Y su nombre apareció en la pantalla del móvil. Pero no quise responder a la llamada... Me llamó durante días, semanas, me envío más mensajes.
"Quiero escuchar tu voz." Pero, cruelmente, hice caso omiso de sus mensajes y de sus llamadas. No le contesté ni una sola vez. Pasado el tiempo, siempre me pregunté porque fuí tan déspota. Seguramente, por comodidad, por no dar explicaciones, típico de mí. Tampoco me gustan las persecuciones desesperadas. Olvídame, chaval. Ni siquiera me conoces. Yo no soy tu destino, lo he decidido. No quiero serlo. El destino es cosa de dos, ¿no crees? E hice mi vida. Él se cansó de lanzar piedras al espacio, naturalmente, ¿quién no se cansa de hablar con una pared? Y ambos fuimos reducidos a anécdota extraña para ser recordada.

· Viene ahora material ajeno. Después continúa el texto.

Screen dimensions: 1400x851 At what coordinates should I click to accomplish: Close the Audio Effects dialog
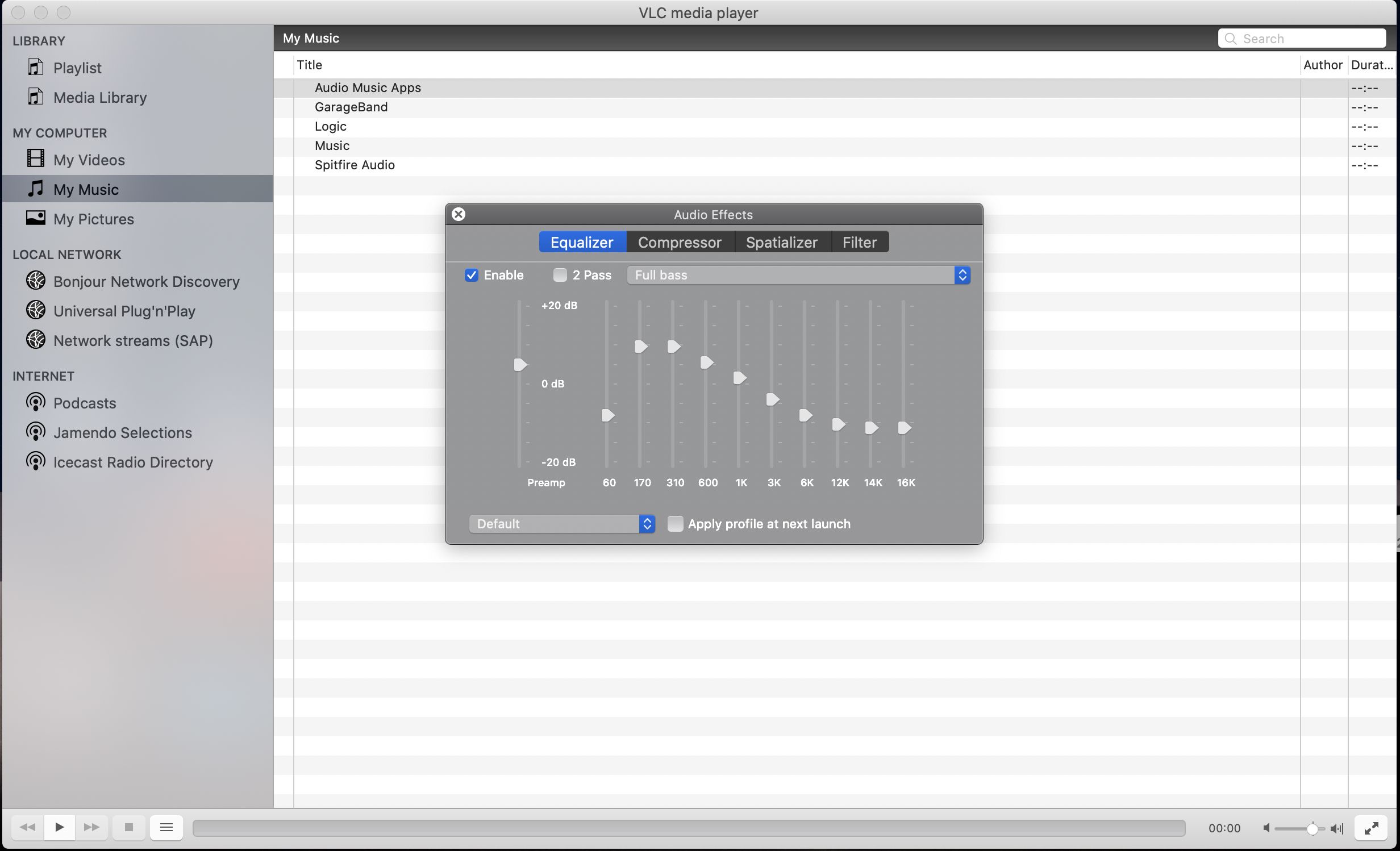pos(459,213)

Ring, ring (suena el móvil)... En la pantalla parpadea de nuevo el número de nueve cifras, con el que he hablado hace un rato.

-Si?
-Elena? (tono de voz emocionadísimo).
-Si? (que me querrá este decir ahora?)
-
Ya sé quien eres. Eres.. eres la chica que perdió la carpeta.
-Qué?
-Si, si, perdiste una carpeta, y yo te envié un mensaje, y estuvimos mensajeandonos durante bastantes días.. ¿Te acuerdas?
-Ah.. Si, si, claro.. Oh. (No sabía qué decir..). ¿Y qué tal estás?
-Bien, bien. Me casé hace un año, y mi mujer está embarazada.
-Ah, me alegro mucho!! Jeje... ¿Ves como yo...? (y me callo).
-
Ves como yo qué?
-(Tímidamente). ¿Ves como yo no era tu destino?
-(Se ríe).. Es verdad, no lo eras. Pero me alegro de hablar contigo.. Me alegro muchisimo. Eras...fuiste.. como.. una asignatura pendiente.. (De pronto, le cambia el tono de la voz.). Bueno, tampoco te quiero molestar. Un placer hablar contigo, Elena.
-Un beso, José.

Y al cabo de un minuto...

Bip. Bip.

"Pero, por fin, escuché tu voz".

José, cocinero (o ex-cocinero, no lo sé), de Pinto, a punto de ser padre, nunca sabrá que ese día, tras leer su mensaje, una lágrima rodó por mi mejilla.